> **GOAL OF THE EXERCISE**
Copy exactly, please, the lines of the data from its start through the line containing "Accessibilité : Partiellement".

□ □ □ □

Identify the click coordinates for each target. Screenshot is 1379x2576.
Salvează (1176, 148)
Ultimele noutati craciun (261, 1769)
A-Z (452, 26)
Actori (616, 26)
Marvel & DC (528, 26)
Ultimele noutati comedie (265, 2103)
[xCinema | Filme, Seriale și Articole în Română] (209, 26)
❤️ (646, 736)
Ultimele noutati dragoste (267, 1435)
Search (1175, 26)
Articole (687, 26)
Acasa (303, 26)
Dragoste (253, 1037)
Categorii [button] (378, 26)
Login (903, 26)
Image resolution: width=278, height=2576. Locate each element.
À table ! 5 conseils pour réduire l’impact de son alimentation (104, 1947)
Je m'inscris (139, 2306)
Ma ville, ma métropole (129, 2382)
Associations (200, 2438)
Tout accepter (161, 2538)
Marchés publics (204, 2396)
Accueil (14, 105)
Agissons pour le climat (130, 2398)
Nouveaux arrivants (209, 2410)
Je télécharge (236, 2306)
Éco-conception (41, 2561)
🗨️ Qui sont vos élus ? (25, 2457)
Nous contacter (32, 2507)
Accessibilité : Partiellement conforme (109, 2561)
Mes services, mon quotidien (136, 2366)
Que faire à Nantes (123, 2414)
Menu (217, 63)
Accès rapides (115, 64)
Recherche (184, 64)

□ □ □ □

> **SOLUTION TO THIS PROBLEM**
Identify the click coordinates for each target. Screenshot is 1379x2576.
Salvează (1176, 148)
Ultimele noutati craciun (261, 1769)
A-Z (452, 26)
Actori (616, 26)
Marvel & DC (528, 26)
Ultimele noutati comedie (265, 2103)
[xCinema | Filme, Seriale și Articole în Română] (209, 26)
❤️ (646, 736)
Ultimele noutati dragoste (267, 1435)
Search (1175, 26)
Articole (687, 26)
Acasa (303, 26)
Dragoste (253, 1037)
Categorii [button] (378, 26)
Login (903, 26)
Image resolution: width=278, height=2576. Locate each element.
À table ! 5 conseils pour réduire l’impact de son alimentation (104, 1947)
Je m'inscris (139, 2306)
Ma ville, ma métropole (129, 2382)
Associations (200, 2438)
Tout accepter (161, 2538)
Marchés publics (204, 2396)
Accueil (14, 105)
Agissons pour le climat (130, 2398)
Nouveaux arrivants (209, 2410)
Je télécharge (236, 2306)
Éco-conception (41, 2561)
🗨️ Qui sont vos élus ? (25, 2457)
Nous contacter (32, 2507)
Accessibilité : Partiellement conforme (109, 2561)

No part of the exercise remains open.